INTRODUCCION

Allá por los años de 1862 las «tertulias literarias» eran muy frecuentes en La Habana. La actividad intelectual tenía cerrada la puerta de la política y de la alta polémica científica y filosófica, y se refugiaba en la literatura. El que estas líneas escribe, era entonces poco más que un niño, pero por una inclinación irresistible hacia las letras, de que con torpeza pero con tenacidad innegable daba muestras constantes, había adquirido el derecho de asistir, en algún ángulo casi olvidado del salón, a eso que eran para él las sesiones de un areópago augusto. Pocas emociones de su vida se parecen a la deliciosa impresión que experimentaba en su oscuro puesto.

En una noche de invierno —cree recordar que fue en el año de 1862— se presentó uno de los miembros más importantes del grupo literario, con algunas hojas de papel en la mano, y después de asegurar que contenían la narración de una historia tan triste como verdadera, hizo su lectura, que duró más de dos horas; se ocupaba de un hecho cierto y de personas conocidas. Aquello no tenía la intención de ser un poema, tenía el propósito de ser una acusación. La acusación contra un hombre, por lo pronto, y en el fondo —y acaso sin advertirlo—, la acusación de un gran crimen nacional. El que era un niño, no tiene hoy bastante confianza en su discernimiento de entonces para apreciar el valor artístico del relato. De lo que está seguro es de que comenzó a llorar poco después de haberse empezado la lectura, y de que cuando se hubo concluido lloraba todavía. Tenía en aquella época muy vaga idea de lo que era la infamia de la esclavitud; nacido y educado en una sociedad en que esta infamia estaba en la atmósfera, había respirado su veneno sin darse cuenta de ello. En aquel instante sufrió un deslumbramiento. Tuvo una visión espectral y se estremeció de una manera profunda al ver aquella figura sombría de pie sobre los destinos de su país. Adoptó en su interior la resolución irrevocable de no ser cómplice de ello de ninguna manera y de consagrar en la primera ocasión oportuna su sangre y su alma a borrar de la frente de Cuba la mancha ominosa.

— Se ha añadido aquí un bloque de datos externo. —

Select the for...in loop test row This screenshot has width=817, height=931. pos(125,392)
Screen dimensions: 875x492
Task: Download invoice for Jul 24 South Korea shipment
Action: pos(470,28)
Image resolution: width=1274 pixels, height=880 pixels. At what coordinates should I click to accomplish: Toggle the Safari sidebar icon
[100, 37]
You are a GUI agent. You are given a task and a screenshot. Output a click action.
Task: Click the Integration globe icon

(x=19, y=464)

Ha tenido después la dicha de cumplir su juramento.

¿Pero cuál es la oportunidad de este episodio?

He aquí la explicación:

Se proponía escribir para Chile —a indicación de algunos amigos benévolos— una novela de costumbres cubanas. Creyó que para describir costumbres cubanas debía referirse a la época colonial, y que en la colonia lo que había de más característico era la esclavitud. Ahora bien, la esclavitud es un hecho tal que, después de presentarlo desnudo, toda declamación que se haga en tomo suyo es una banalidad, y aun la reflexión más insignificante que se le añada puede considerarse como un ultraje para el sentido moral del lector. Se trataba, por lo tanto, de contar el hecho y nada más.

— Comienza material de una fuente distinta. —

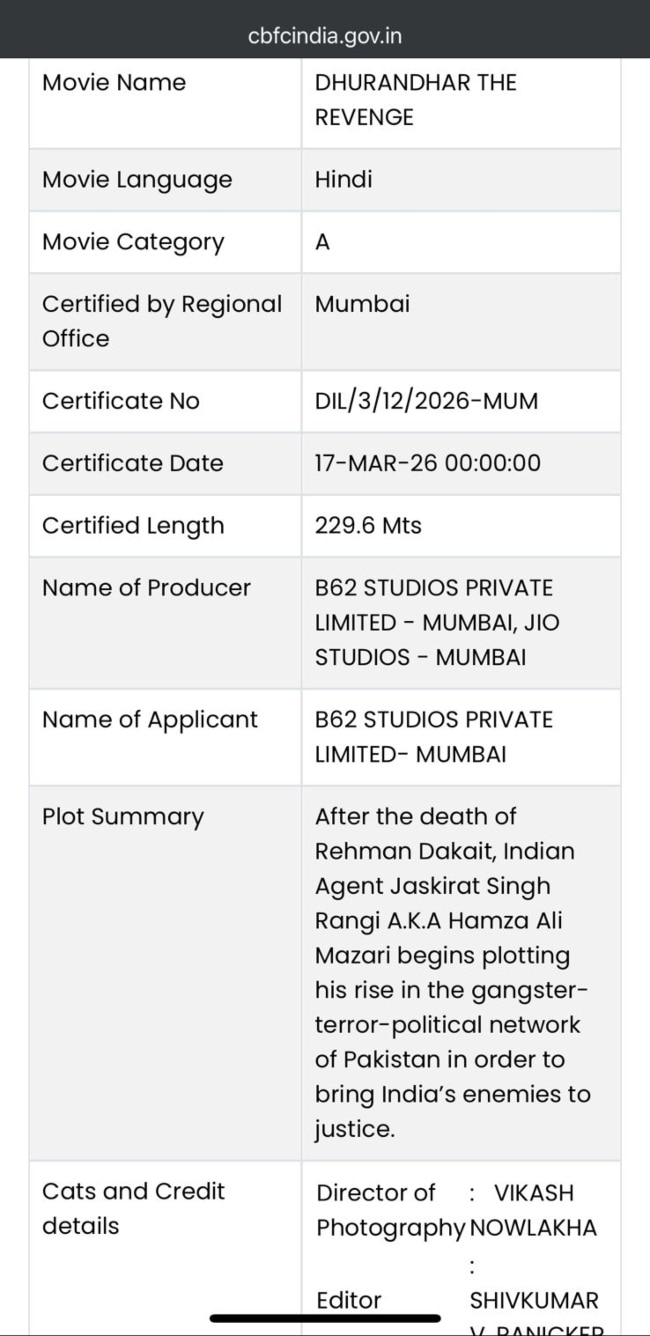Tap the producer value mentioning JIO STUDIOS
Viewport: 650px width, 1336px height.
437,622
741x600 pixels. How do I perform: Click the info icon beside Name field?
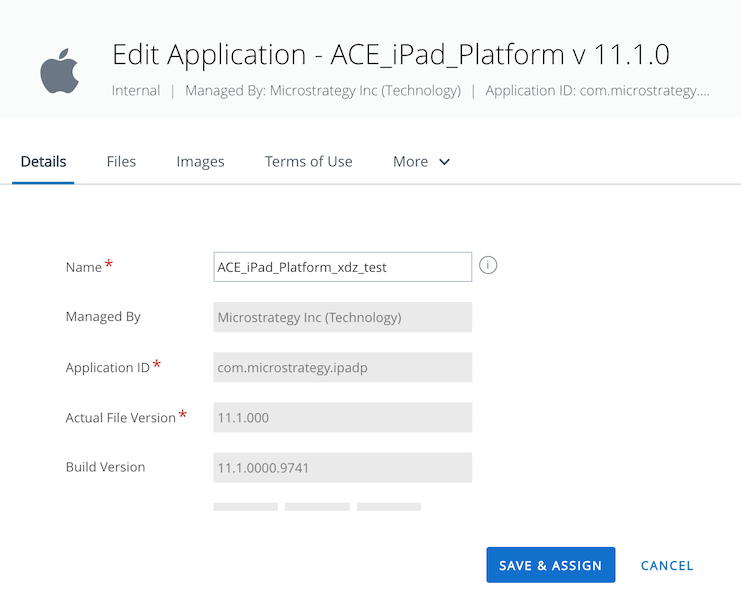(488, 266)
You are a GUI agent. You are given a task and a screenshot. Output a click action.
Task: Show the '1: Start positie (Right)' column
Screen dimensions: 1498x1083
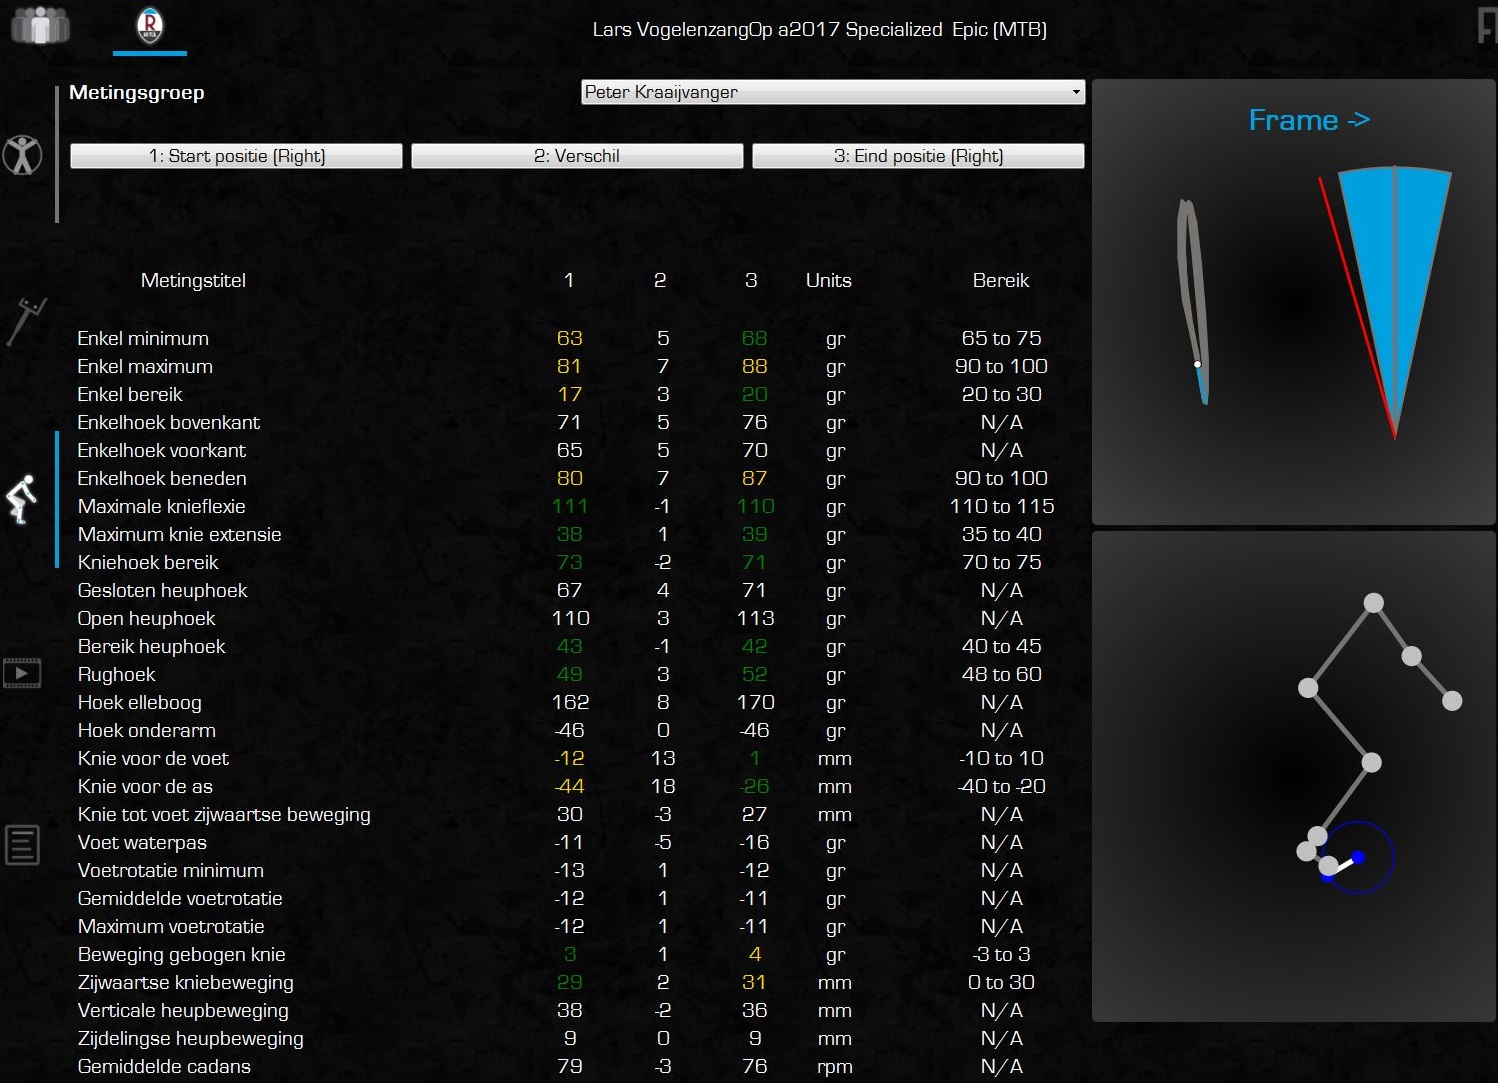pyautogui.click(x=236, y=156)
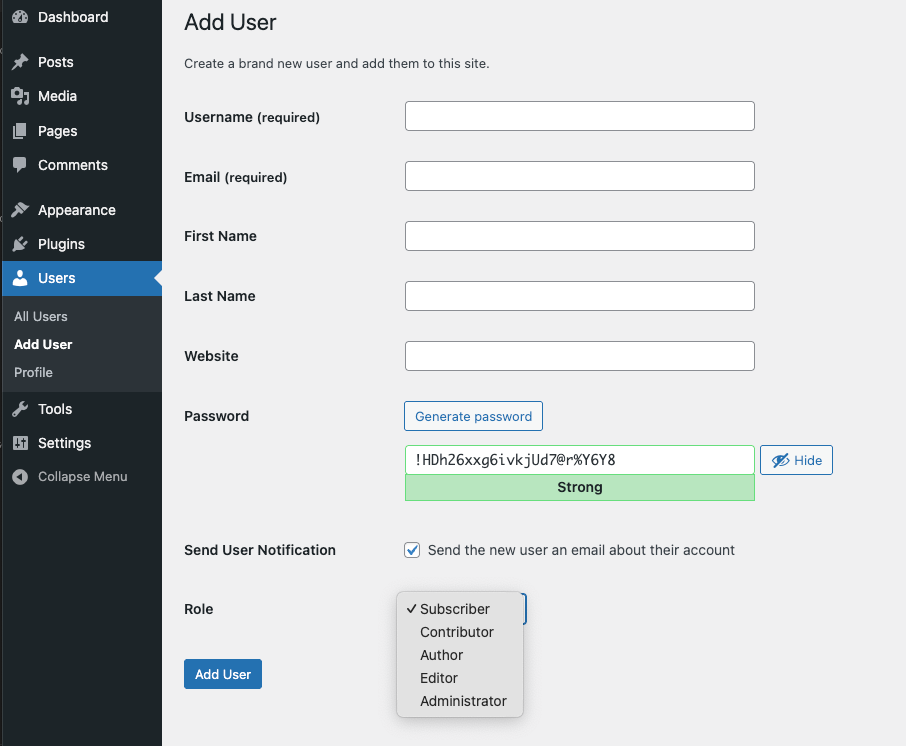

Y para contar el hecho —lo confiesa con cierto rubor—, ningún esfuerzo de su fantasía ha podido superar el recuerdo que guarda en su mente de la historia a que acaba de referirse. La naturaleza tiene siempre cierto prestigio sobre el arte, y hay en la verdad que no puede remedar, la más exquisita y bien fabricada mentira.

Su obra tenía, empero, un grave inconveniente. Si se obtenía éxito en ella, era debido de seguro al hecho mismo o a la expresión dramática que había sabido darle el primer narrador y que tanto impresionó al que lo refiere ahora.

Si no se obtenía, era que el nuevo historiador no había sabido traducir eso.

Extraña empresa literaria, ¿no es cierto?, en que se corre el riesgo de haber hecho un mal comentario y no se busca la gloria de haber producido una invención feliz.

No ha podido, sin embargo, resistir a la tentación de acometerla.